Gram knocks my hand away. “Those colors won’t suit you.”
I sit still as she works the elastic out of my hair and undoes my braid. So carefully, each lock of hair laid gently over one of my shoulders. I shut my eyes. I’m afraid I might cry.
“Today’s important,” Gram says in my ear, her hands careful against my scalp. “I’m counting on you to keep things tidy.”
I open my eyes, meet hers in the mirror. “Tidy?”

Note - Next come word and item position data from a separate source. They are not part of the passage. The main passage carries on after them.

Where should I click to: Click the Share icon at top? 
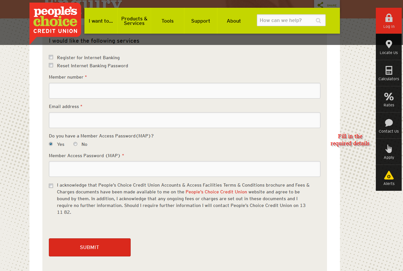coord(320,5)
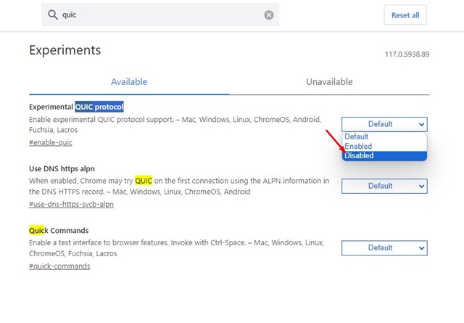Image resolution: width=464 pixels, height=323 pixels.
Task: Pick Disabled from the QUIC dropdown list
Action: tap(360, 155)
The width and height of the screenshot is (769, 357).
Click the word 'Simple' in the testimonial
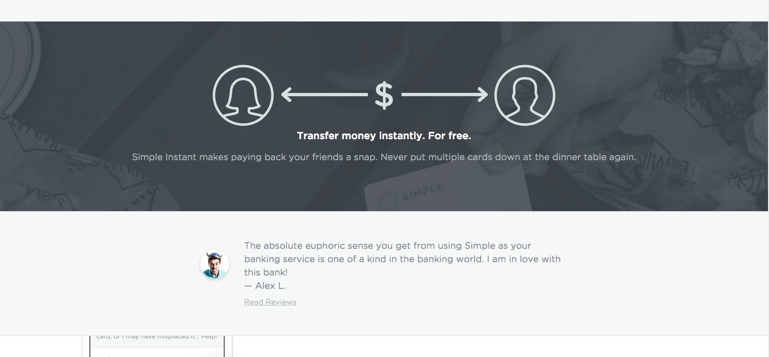480,246
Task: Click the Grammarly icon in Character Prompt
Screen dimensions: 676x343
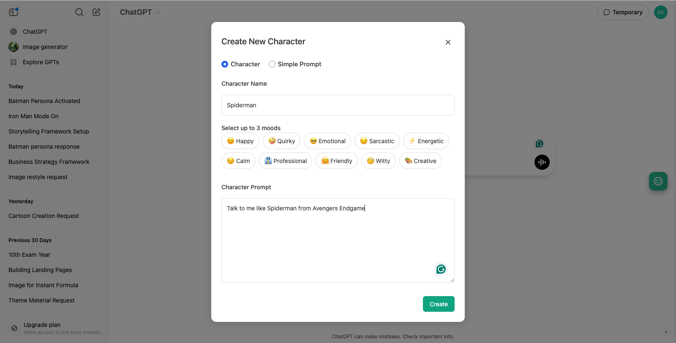Action: coord(441,269)
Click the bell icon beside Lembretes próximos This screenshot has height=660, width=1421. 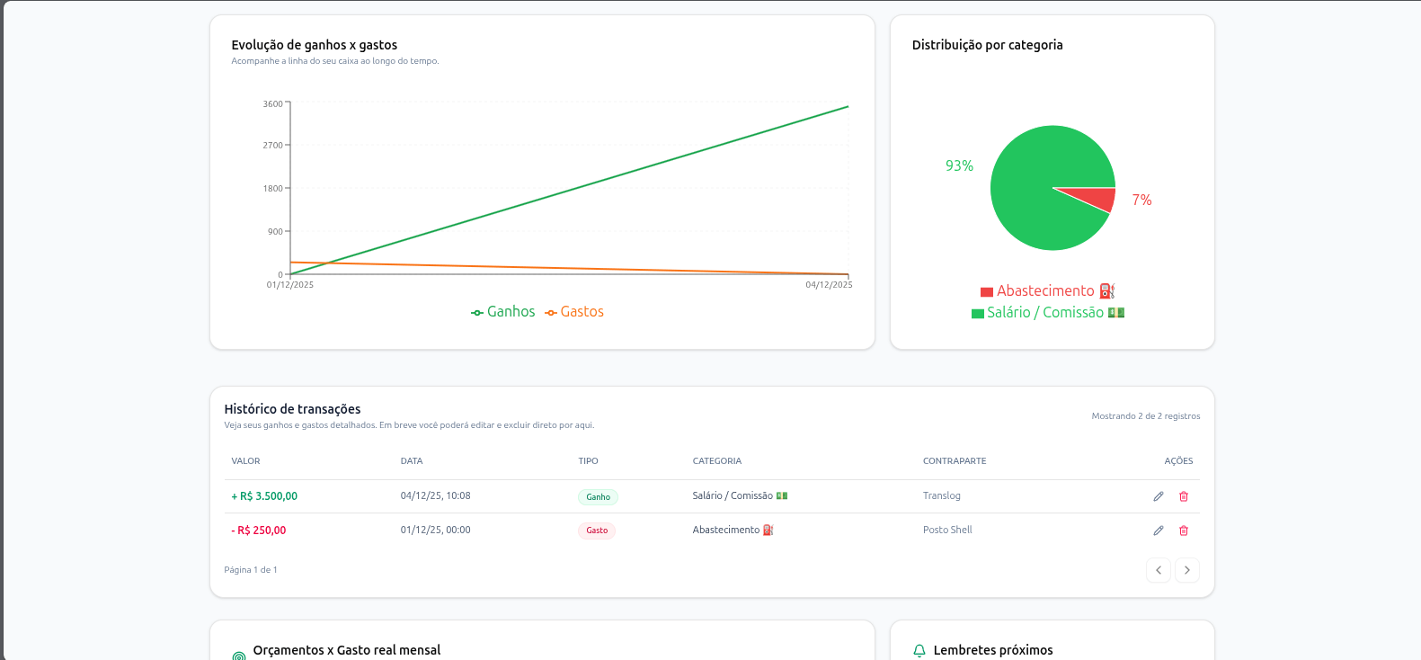coord(919,650)
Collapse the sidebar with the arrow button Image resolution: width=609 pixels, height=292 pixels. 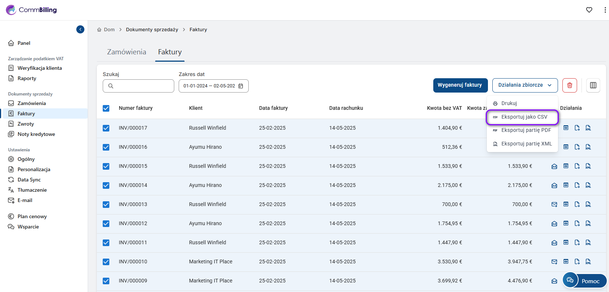[x=80, y=29]
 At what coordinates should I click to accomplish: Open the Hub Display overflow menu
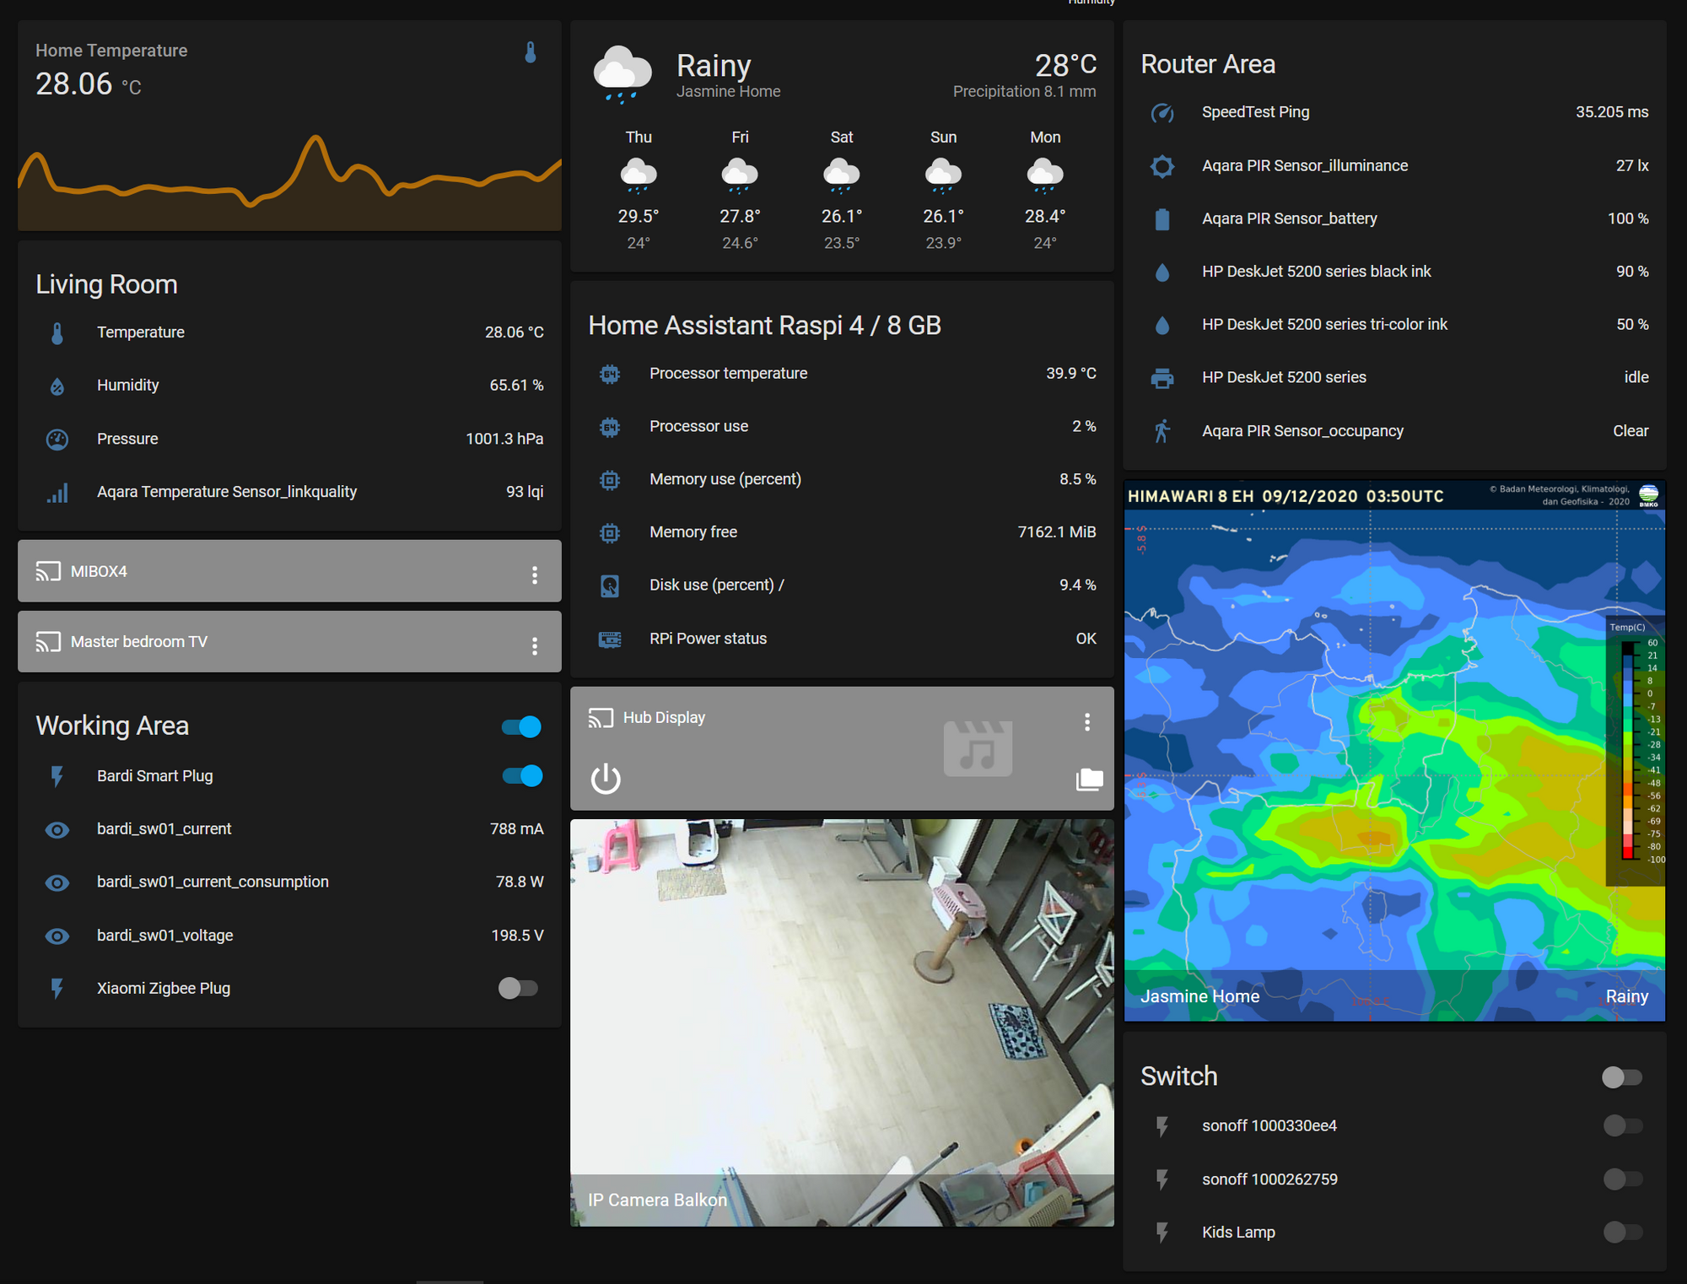[1087, 721]
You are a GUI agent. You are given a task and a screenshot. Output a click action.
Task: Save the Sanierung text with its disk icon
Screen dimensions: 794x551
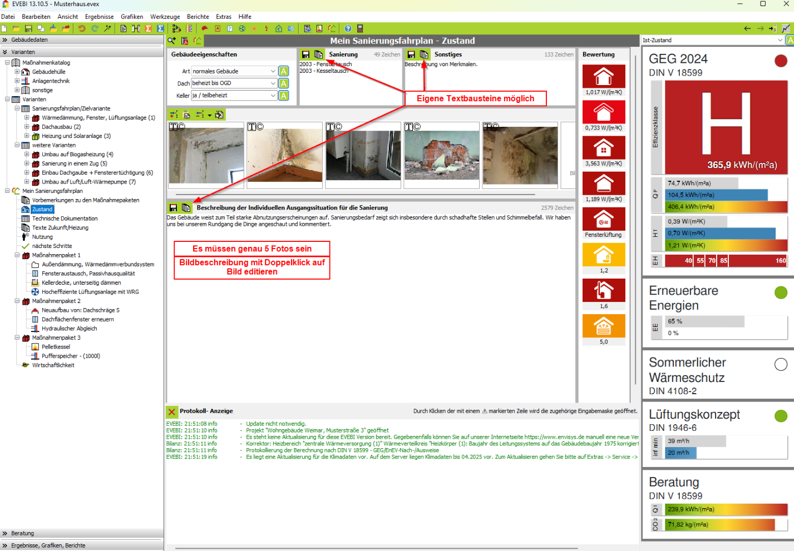tap(305, 54)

“As in,” Gram says, “do not make a mess.” She separates my hair into sections and strokes it with a stiff brush, smoothing it. I watch in the mirror as she sweeps it back from my temples, the gray streaks there stark. I don’t know why—they never have before—but they set a blush going in my cheeks. Gram presses the back of her hand to my skin, cool against my rising heat.
“Just like a Nielsen,” she says, something wistful to her voice. A dreaminess.
She picks up the curling iron then, and the whole world stretches out as she works it through my hair, piece by piece. Slow, pulling, the hum of the fan, the air beating against my skin. This is what being hers means. This is what I wanted.
I let it sink into me, wrap around my heart, until she finishes the last of my curls, sets down the iron. I lean back against her stomach. Matching dresses, matching hair.